During my people-pleasing years, I’d overcompensate whenever something good happened easily. Got a raise without asking? Better work twice as hard to “deserve” it retroactively. Received unexpected praise? Time to take on extra projects to justify it.
This backward math exhausts us. We’re so busy trying to balance imaginary books that we can’t enjoy what we have.
7. You believe comfort with ease makes you complacent
Here’s the final fear: if we get comfortable with good things happening easily, we’ll become lazy. We’ll lose our edge, our drive, our hunger.
So we maintain discomfort as a motivational tool. We reject ease because we’re afraid of who we’ll become if we accept it.

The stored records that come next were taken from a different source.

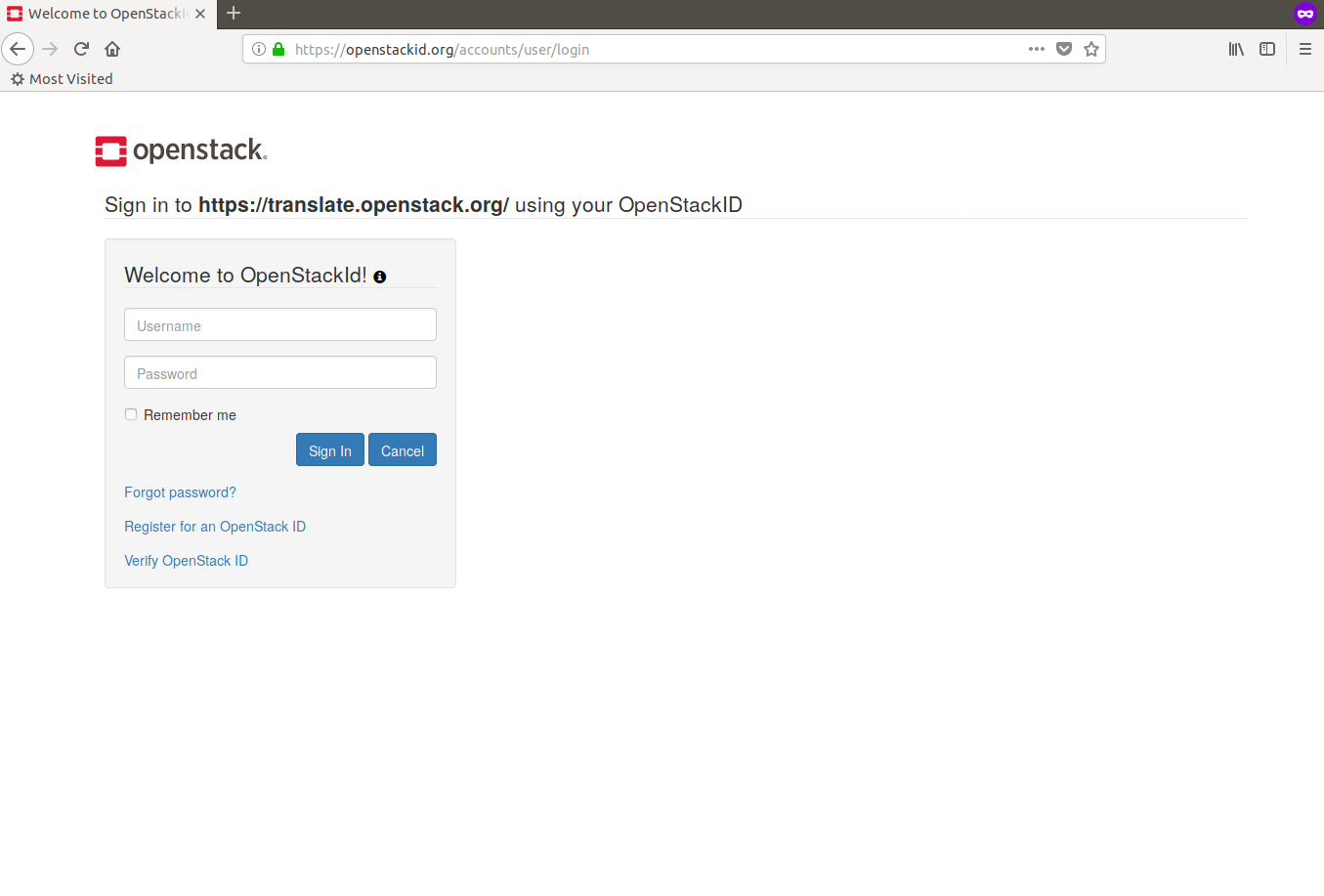Image resolution: width=1324 pixels, height=896 pixels.
Task: Open site information circle icon
Action: click(259, 49)
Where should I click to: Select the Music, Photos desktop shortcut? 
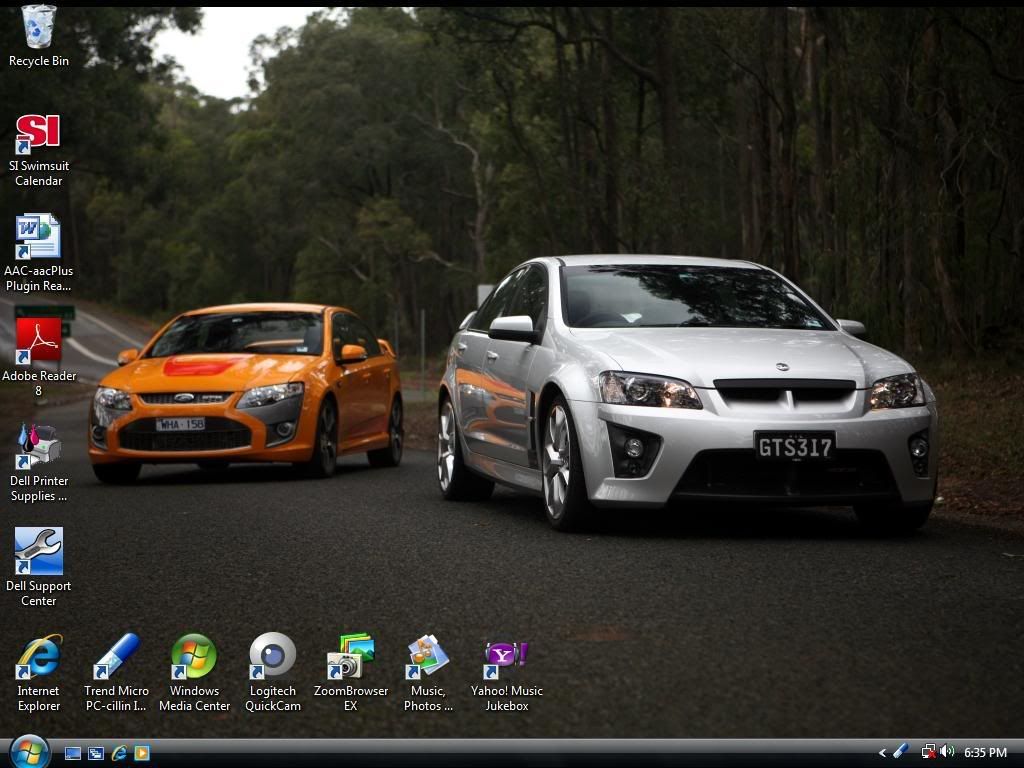428,657
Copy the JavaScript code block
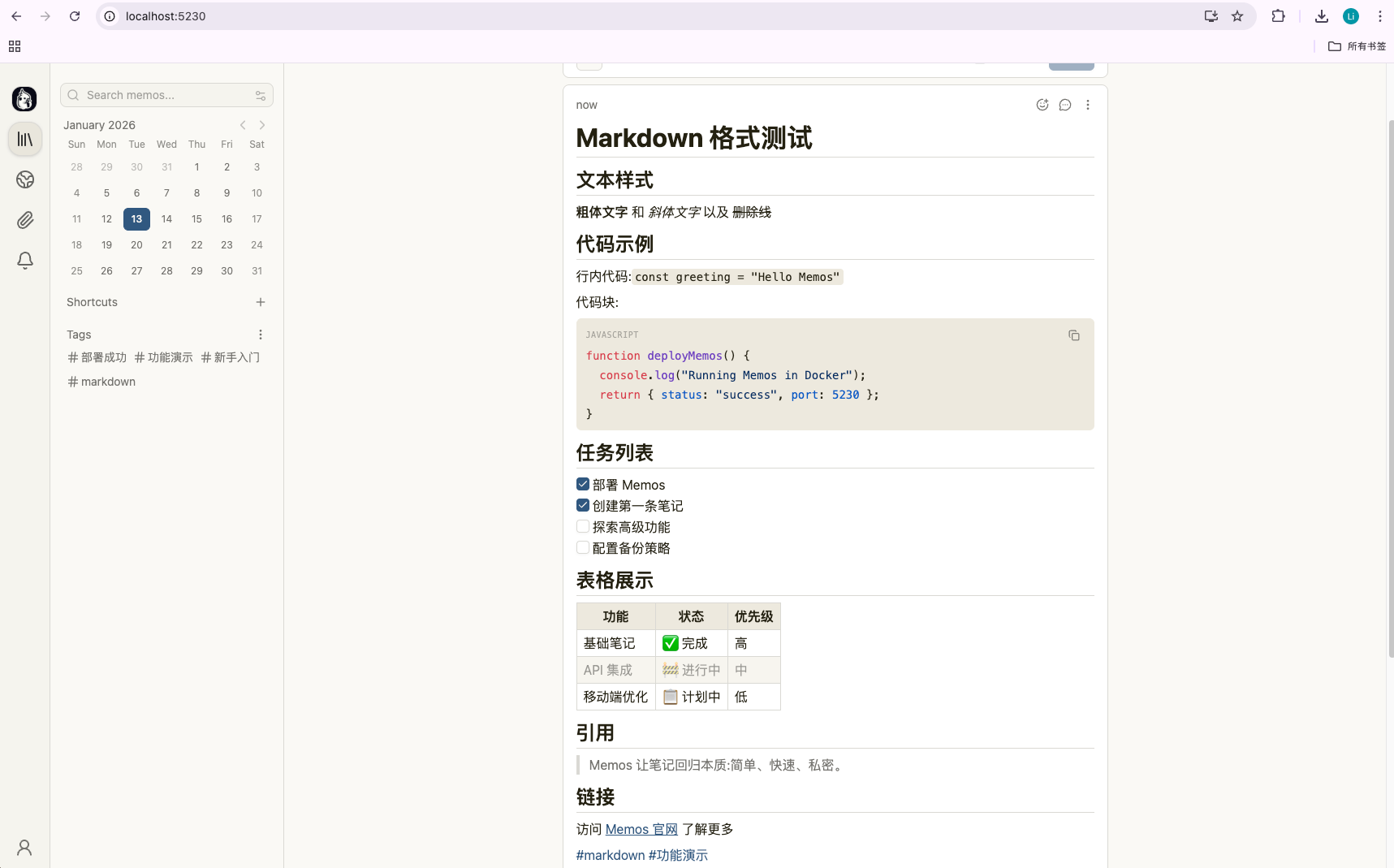1394x868 pixels. click(x=1073, y=335)
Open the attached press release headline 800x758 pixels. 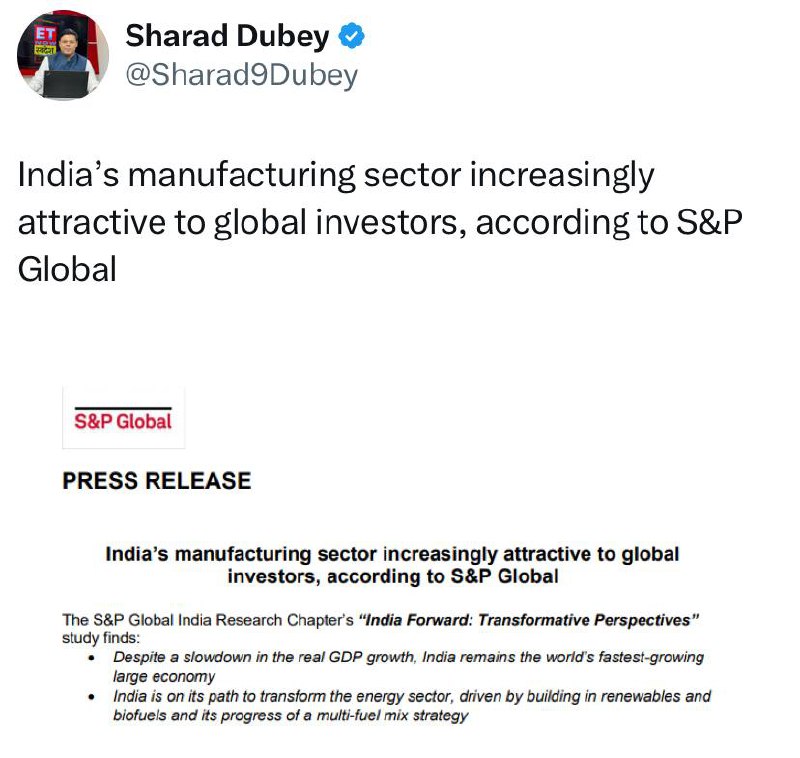[x=392, y=565]
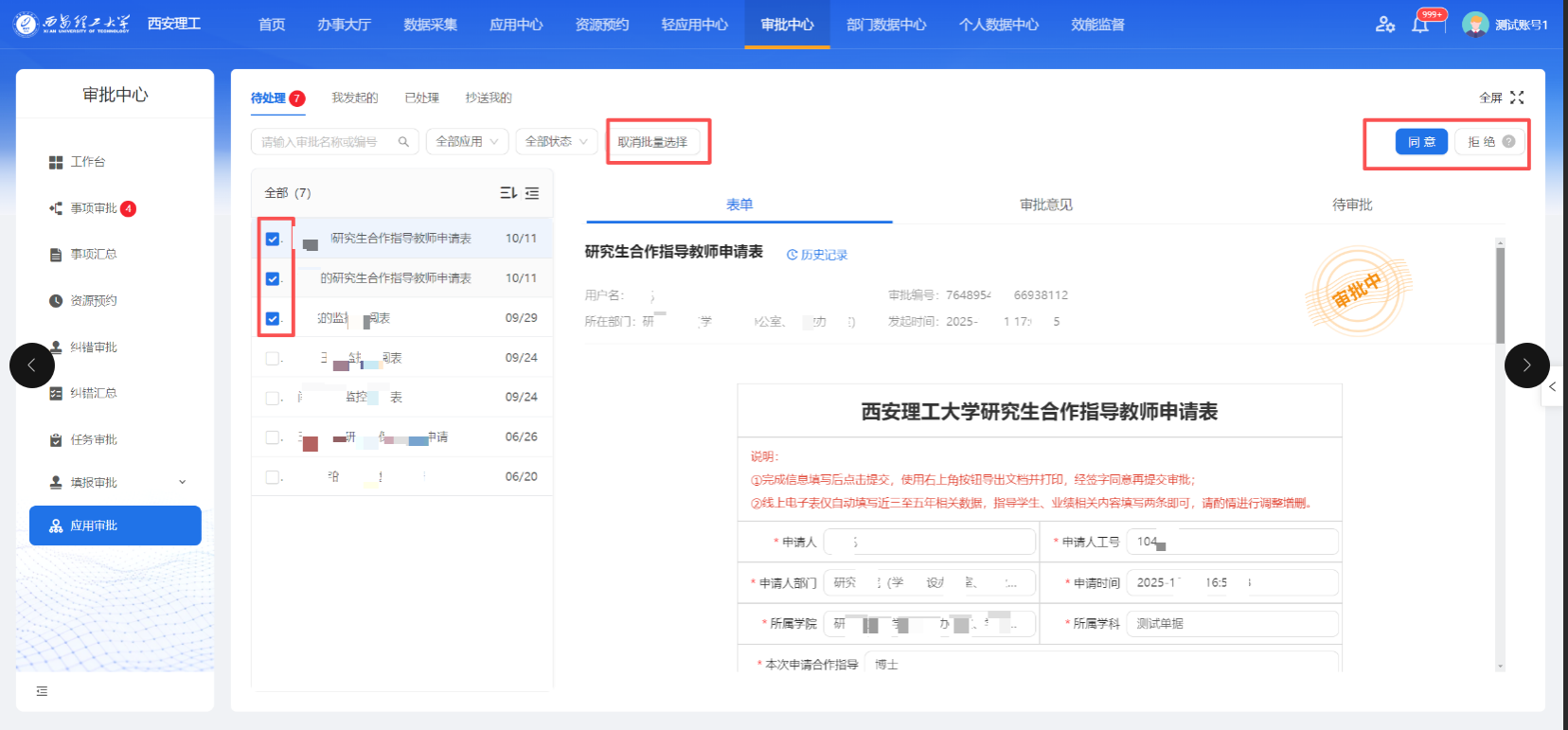Open the 全部状态 dropdown
This screenshot has height=730, width=1568.
point(556,142)
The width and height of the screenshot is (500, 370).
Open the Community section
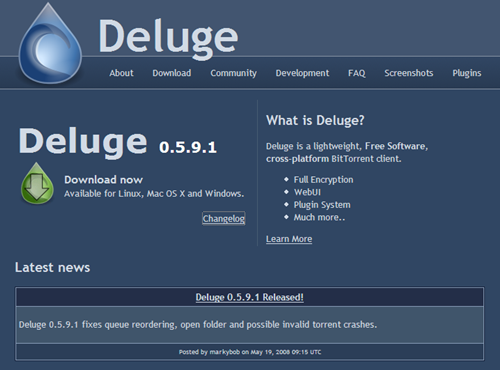233,73
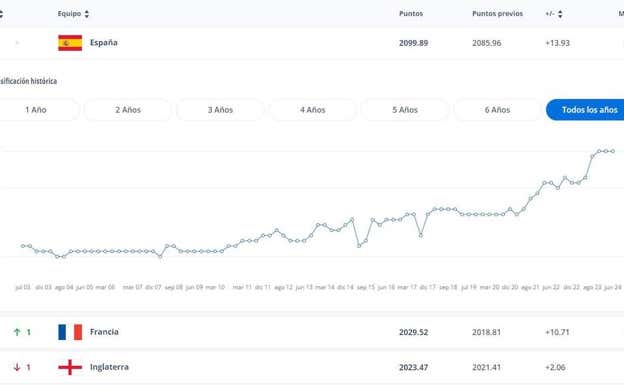Image resolution: width=624 pixels, height=385 pixels.
Task: Click the Puntos previos column header
Action: click(497, 14)
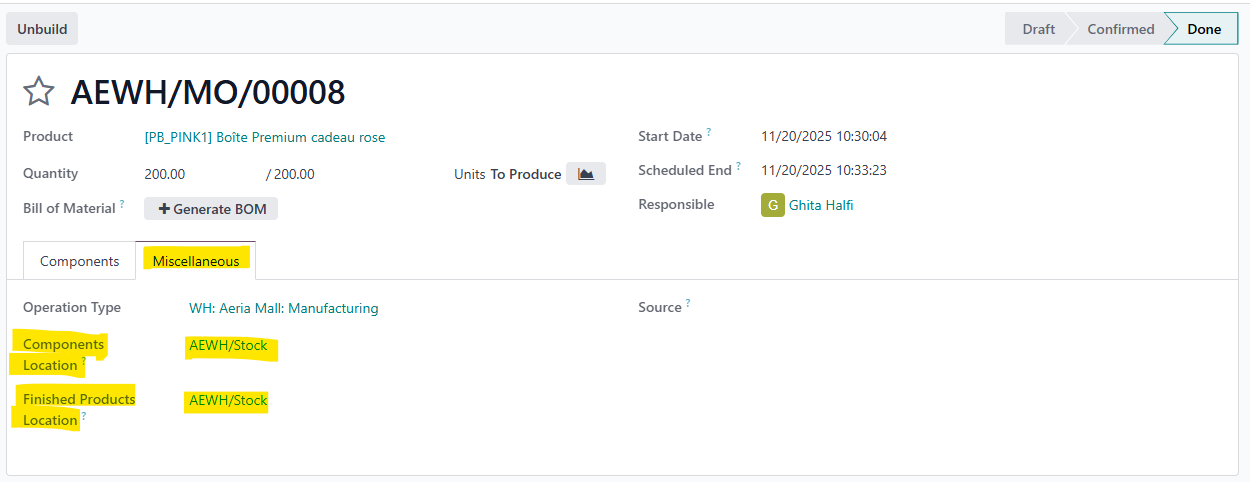1250x482 pixels.
Task: Open the Components Location AEWH/Stock link
Action: point(229,346)
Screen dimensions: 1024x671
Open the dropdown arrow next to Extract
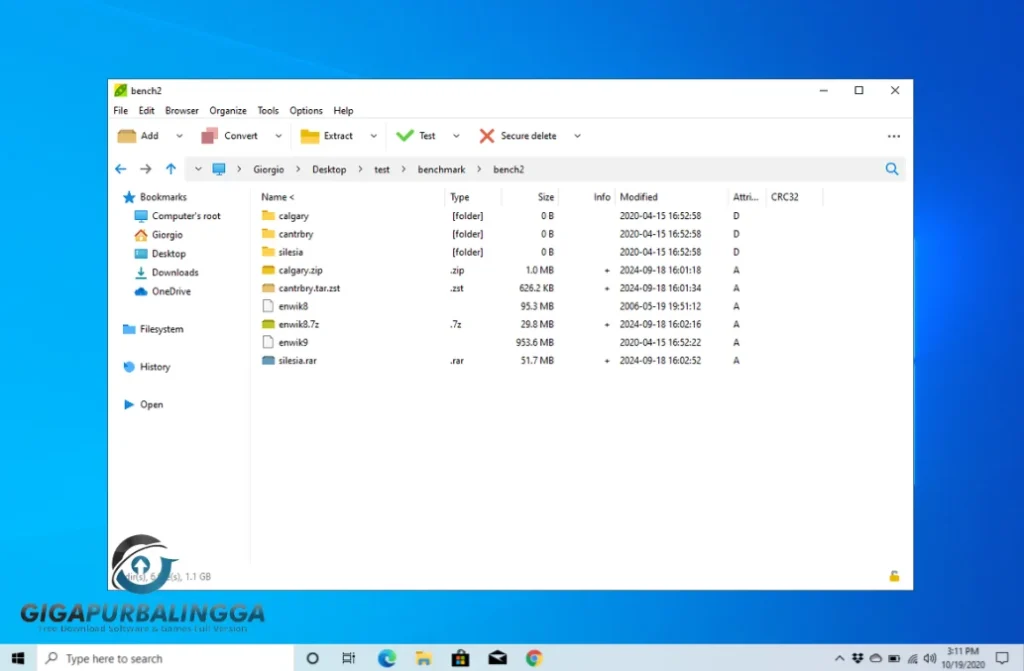[x=374, y=136]
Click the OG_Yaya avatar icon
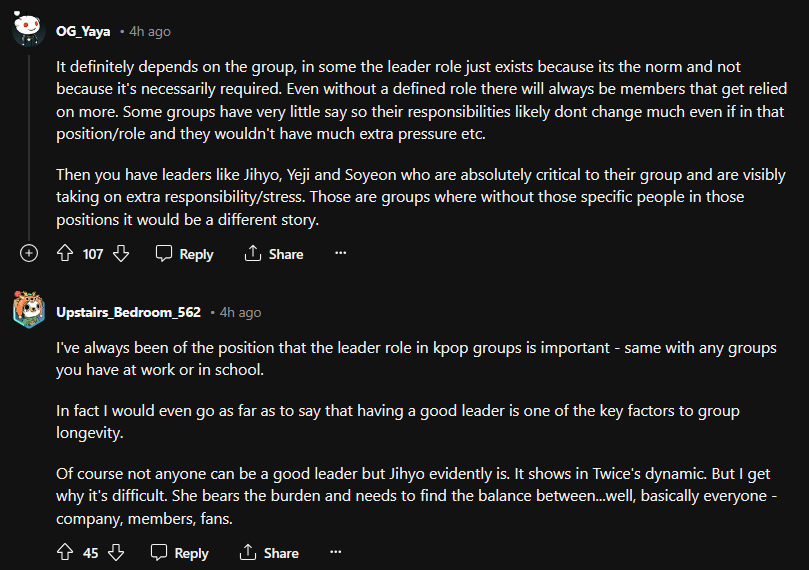This screenshot has width=809, height=570. (28, 29)
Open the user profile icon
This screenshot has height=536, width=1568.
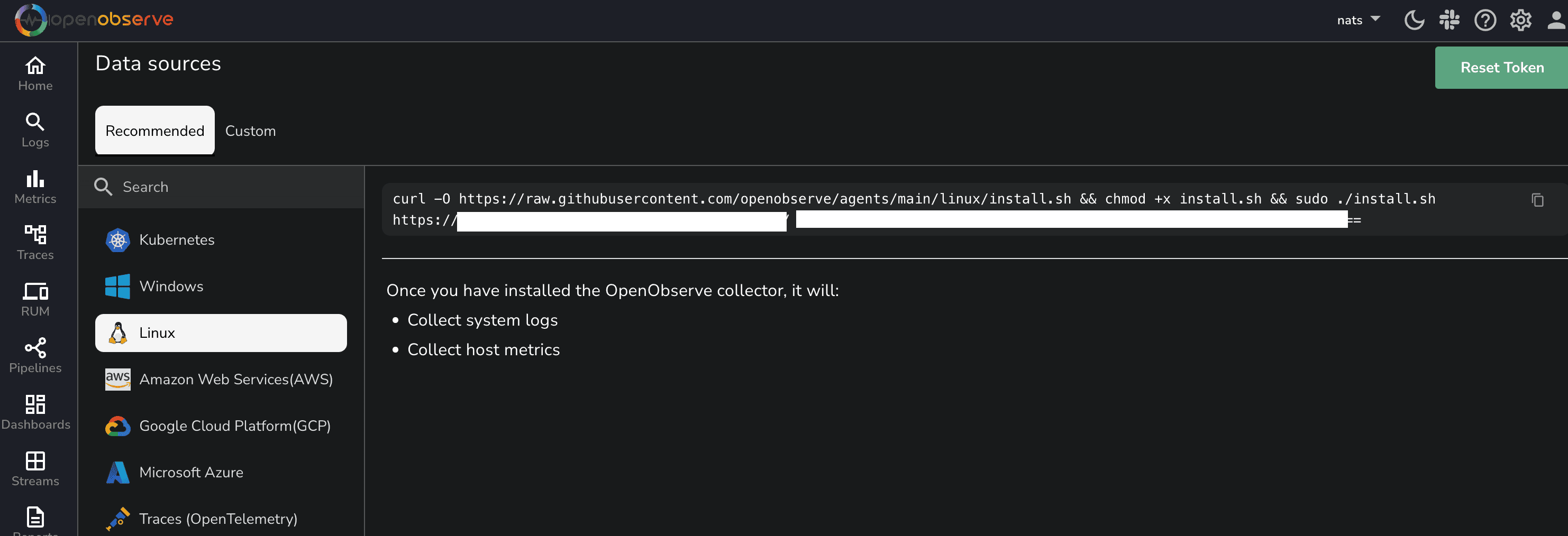[1556, 21]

But after years of wrestling with this, I’ve discovered the opposite to be true. When you’re not exhausting yourself trying to “earn” every good thing, you have more energy for what actually matters. Accepting ease when it comes doesn’t make you soft; it makes you strategic.
The most successful people I know don’t reject good fortune to stay sharp. They accept it gratefully and use the energy they save for the battles that actually require fighting.
The bottom line
These beliefs didn’t develop overnight, and they won’t disappear overnight either. But recognizing them is the first step.
Start small. Next time something good happens easily, just sit with it. Don’t immediately look for the catch or start calculating what you “owe” the universe. Just let it be good, and let it be easy.
Deserving has nothing to do with difficulty. You don’t earn worthiness through struggle. You don’t validate success through suffering.
Sometimes good things just happen. And that’s okay. Actually, it’s better than okay. It’s exactly as it should be.
The real question isn’t whether you deserve good things to come easily. It’s whether you’re ready to receive them when they do.